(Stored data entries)
==============================

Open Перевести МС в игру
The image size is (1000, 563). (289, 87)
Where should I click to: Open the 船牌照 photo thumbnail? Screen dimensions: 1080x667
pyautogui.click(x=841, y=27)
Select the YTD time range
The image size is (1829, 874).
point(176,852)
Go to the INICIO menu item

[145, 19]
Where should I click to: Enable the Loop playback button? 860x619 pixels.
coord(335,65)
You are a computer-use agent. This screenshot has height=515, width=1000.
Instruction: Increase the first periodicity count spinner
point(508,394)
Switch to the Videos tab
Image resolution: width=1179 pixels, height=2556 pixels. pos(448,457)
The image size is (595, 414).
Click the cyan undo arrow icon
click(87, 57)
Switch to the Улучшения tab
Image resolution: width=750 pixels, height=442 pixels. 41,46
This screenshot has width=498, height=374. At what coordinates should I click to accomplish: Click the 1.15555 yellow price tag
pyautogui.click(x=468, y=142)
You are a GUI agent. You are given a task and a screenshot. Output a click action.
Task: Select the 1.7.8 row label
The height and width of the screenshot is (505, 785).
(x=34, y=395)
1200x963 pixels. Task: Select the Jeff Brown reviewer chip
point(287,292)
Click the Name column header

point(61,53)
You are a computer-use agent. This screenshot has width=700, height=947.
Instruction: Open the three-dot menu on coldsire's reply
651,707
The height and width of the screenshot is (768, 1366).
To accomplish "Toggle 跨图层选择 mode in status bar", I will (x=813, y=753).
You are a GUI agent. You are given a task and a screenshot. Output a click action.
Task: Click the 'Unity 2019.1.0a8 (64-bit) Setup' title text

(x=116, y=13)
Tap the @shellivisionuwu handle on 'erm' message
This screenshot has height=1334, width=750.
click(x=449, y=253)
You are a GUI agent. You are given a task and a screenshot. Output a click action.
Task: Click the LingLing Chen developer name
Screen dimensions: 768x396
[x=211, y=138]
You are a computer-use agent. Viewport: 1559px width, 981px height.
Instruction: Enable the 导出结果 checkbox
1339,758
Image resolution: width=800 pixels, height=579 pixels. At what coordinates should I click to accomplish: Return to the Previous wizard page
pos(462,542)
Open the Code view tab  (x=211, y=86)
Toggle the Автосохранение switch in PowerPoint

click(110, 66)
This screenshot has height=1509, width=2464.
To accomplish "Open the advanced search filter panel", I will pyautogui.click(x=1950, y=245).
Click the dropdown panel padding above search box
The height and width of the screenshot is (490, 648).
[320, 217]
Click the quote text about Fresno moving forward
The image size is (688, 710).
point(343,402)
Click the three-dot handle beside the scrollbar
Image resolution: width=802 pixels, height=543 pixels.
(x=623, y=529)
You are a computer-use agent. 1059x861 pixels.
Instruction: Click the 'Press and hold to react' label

==============================

**WHAT THE TASK REQUIRES:** Would you please reproduce all of the lines above exactly?

**RESPONSE TO THIS EXERCISE:**
Open Перевести МС в игру
The image size is (1000, 563). (289, 87)
Where should I click to: Open the 船牌照 photo thumbnail? Screen dimensions: 1080x667
pyautogui.click(x=841, y=27)
Select the YTD time range
The image size is (1829, 874).
point(176,852)
Go to the INICIO menu item

[145, 19]
Where should I click to: Enable the Loop playback button? 860x619 pixels.
coord(335,65)
You are a computer-use agent. This screenshot has height=515, width=1000.
Instruction: Increase the first periodicity count spinner
point(508,394)
Switch to the Videos tab
Image resolution: width=1179 pixels, height=2556 pixels. pos(448,457)
The image size is (595, 414).
Click the cyan undo arrow icon
click(87, 57)
Switch to the Улучшения tab
Image resolution: width=750 pixels, height=442 pixels. 41,46
This screenshot has width=498, height=374. At what coordinates should I click to accomplish: Click the 1.15555 yellow price tag
pyautogui.click(x=468, y=142)
You are a GUI agent. You are given a task and a screenshot. Output a click action.
Task: Select the 1.7.8 row label
The height and width of the screenshot is (505, 785).
(x=34, y=395)
1200x963 pixels. Task: Select the Jeff Brown reviewer chip
point(287,292)
Click the Name column header

point(61,53)
You are a computer-use agent. This screenshot has width=700, height=947.
Instruction: Open the three-dot menu on coldsire's reply
651,707
The height and width of the screenshot is (768, 1366).
To accomplish "Toggle 跨图层选择 mode in status bar", I will (x=813, y=753).
You are a GUI agent. You are given a task and a screenshot. Output a click action.
Task: Click the 'Unity 2019.1.0a8 (64-bit) Setup' title text

(x=116, y=13)
Tap the @shellivisionuwu handle on 'erm' message
This screenshot has height=1334, width=750.
click(x=449, y=253)
You are a GUI agent. You are given a task and a screenshot. Output a click action.
Task: Click the LingLing Chen developer name
Screen dimensions: 768x396
[x=211, y=138]
You are a computer-use agent. Viewport: 1559px width, 981px height.
Instruction: Enable the 导出结果 checkbox
1339,758
Image resolution: width=800 pixels, height=579 pixels. At what coordinates should I click to accomplish: Return to the Previous wizard page
pos(462,542)
Open the Code view tab  (x=211, y=86)
Toggle the Автосохранение switch in PowerPoint

click(110, 66)
This screenshot has height=1509, width=2464.
To accomplish "Open the advanced search filter panel", I will pyautogui.click(x=1950, y=245).
Click the dropdown panel padding above search box
The height and width of the screenshot is (490, 648).
[320, 217]
Click the quote text about Fresno moving forward
The image size is (688, 710).
point(343,402)
Click the three-dot handle beside the scrollbar
Image resolution: width=802 pixels, height=543 pixels.
(x=623, y=529)
You are a computer-use agent. 1059x861 pixels.
Instruction: Click the 'Press and hold to react' label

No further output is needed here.